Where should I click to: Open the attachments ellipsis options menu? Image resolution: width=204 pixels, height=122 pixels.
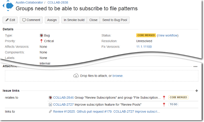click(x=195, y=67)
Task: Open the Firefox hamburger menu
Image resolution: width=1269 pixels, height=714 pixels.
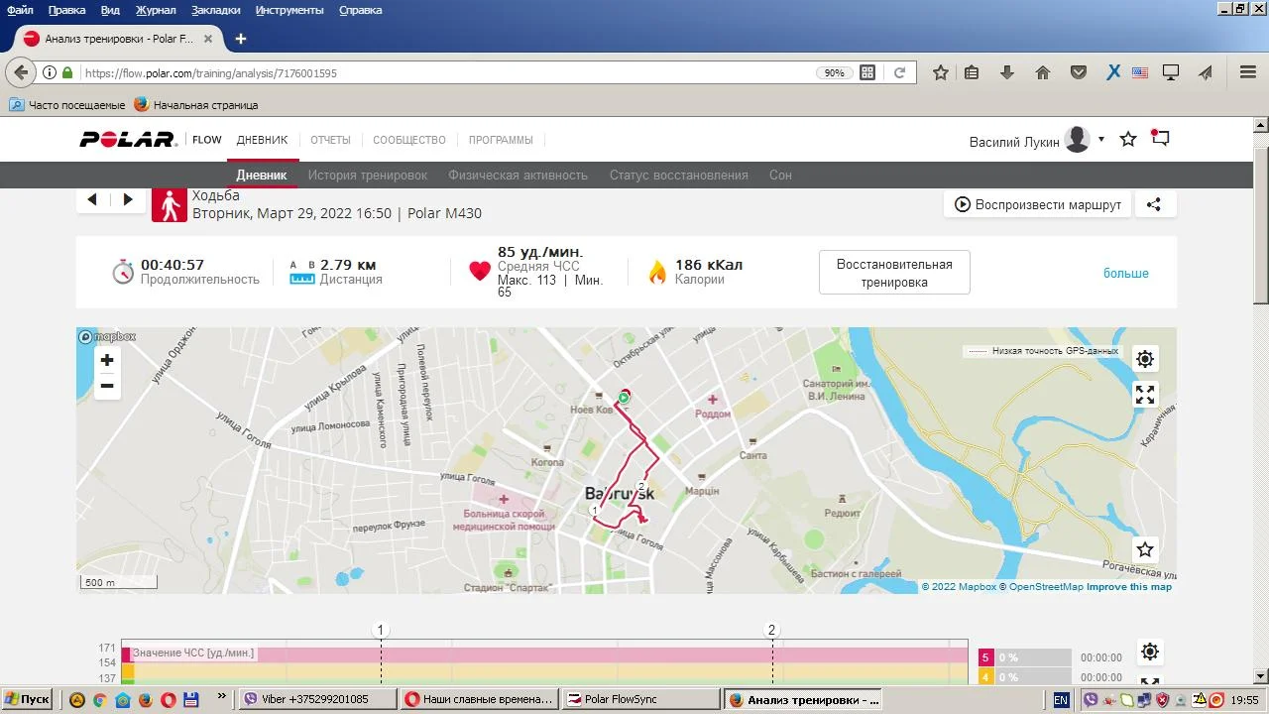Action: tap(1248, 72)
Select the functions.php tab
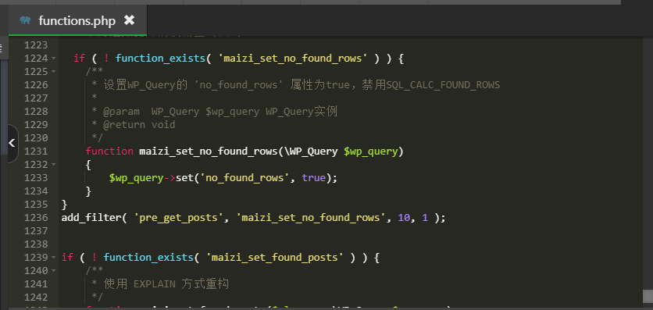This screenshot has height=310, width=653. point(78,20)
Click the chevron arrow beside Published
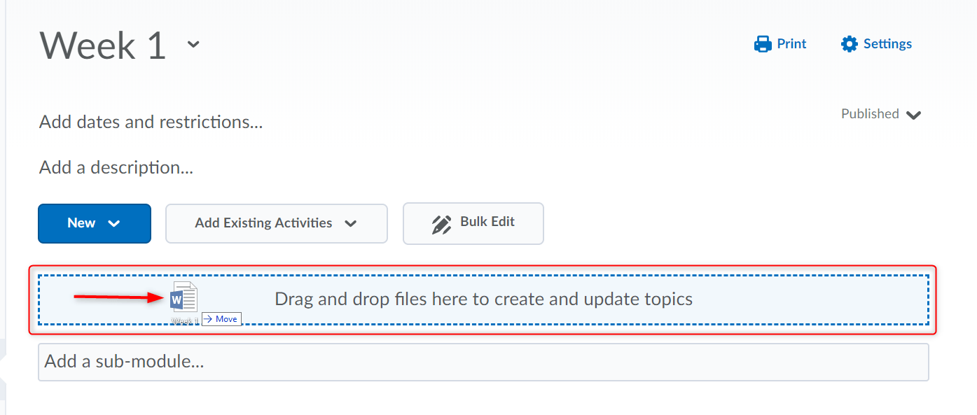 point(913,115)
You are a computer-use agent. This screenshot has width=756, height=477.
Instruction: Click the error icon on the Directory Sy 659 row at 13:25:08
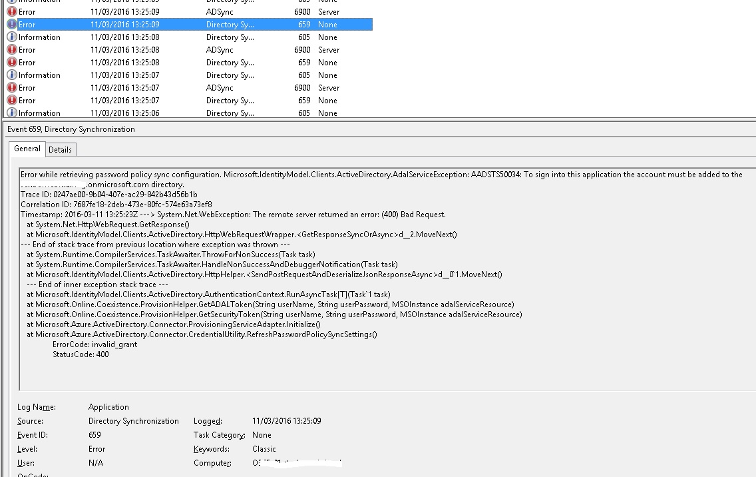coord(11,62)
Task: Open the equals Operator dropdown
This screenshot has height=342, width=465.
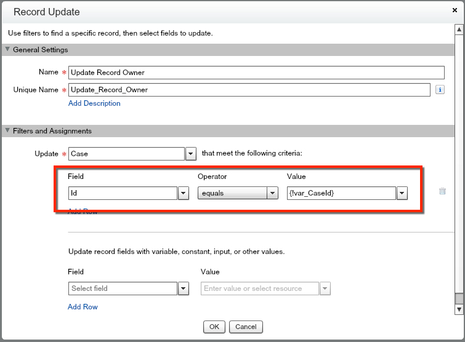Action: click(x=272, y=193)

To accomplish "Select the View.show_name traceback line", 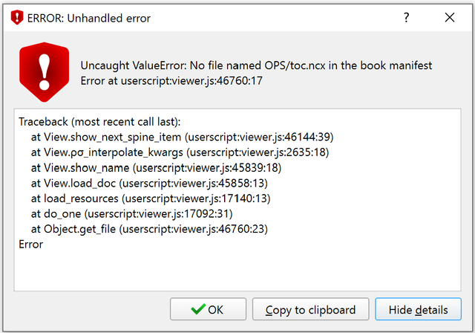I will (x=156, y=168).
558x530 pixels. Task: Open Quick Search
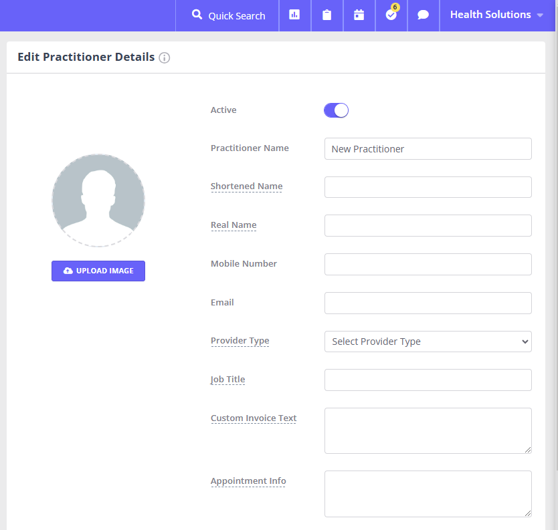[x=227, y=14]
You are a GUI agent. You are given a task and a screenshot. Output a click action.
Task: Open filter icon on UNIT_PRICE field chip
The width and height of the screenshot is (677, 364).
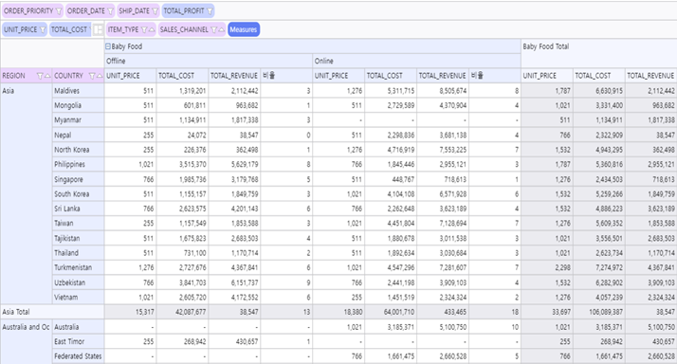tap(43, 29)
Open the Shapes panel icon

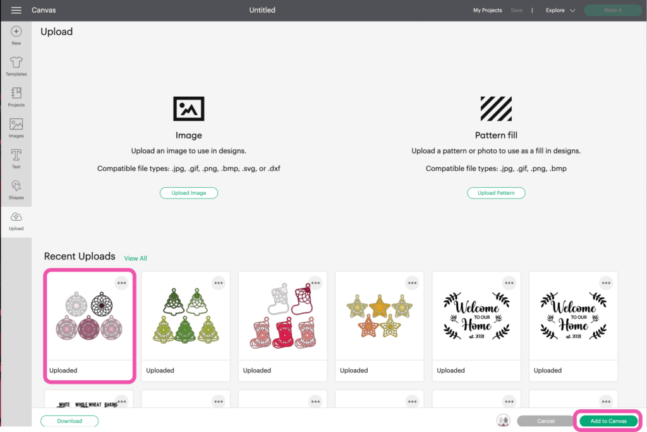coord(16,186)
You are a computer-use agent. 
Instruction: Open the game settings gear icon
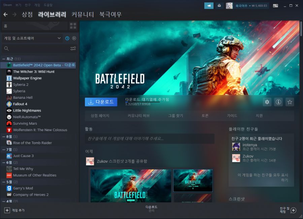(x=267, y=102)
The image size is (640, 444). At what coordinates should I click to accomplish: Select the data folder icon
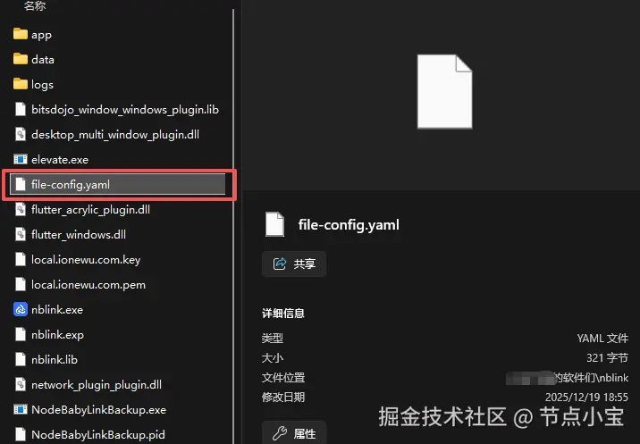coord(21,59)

--

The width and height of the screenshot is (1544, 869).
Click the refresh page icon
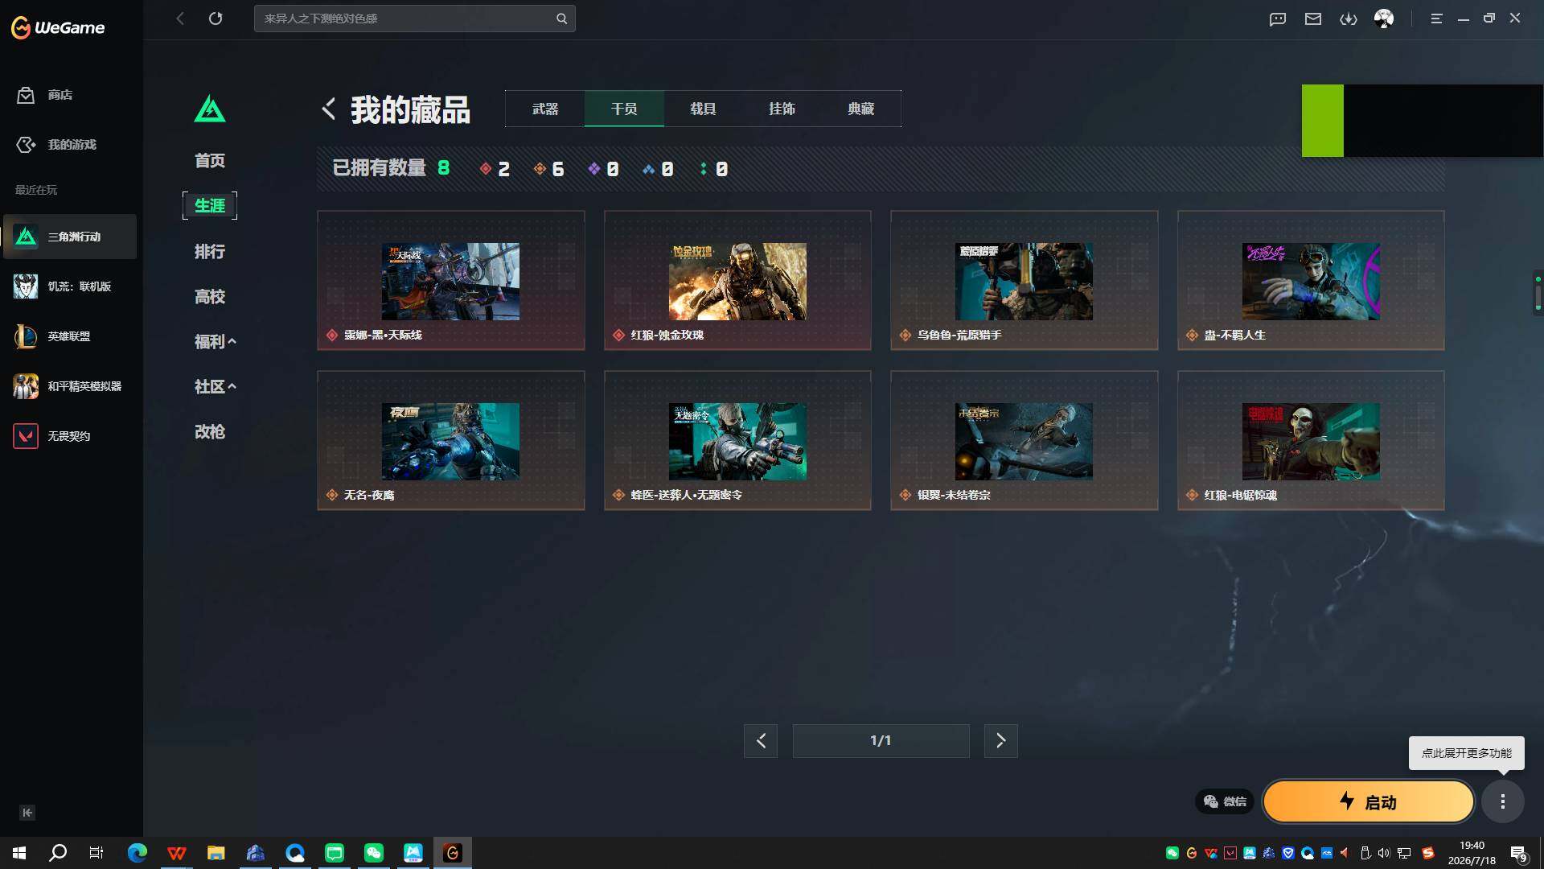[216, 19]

- Problem to solve -
From the data above, state how many lines hold the string "computer", and give the number without other words.

- Solution for this problem -
2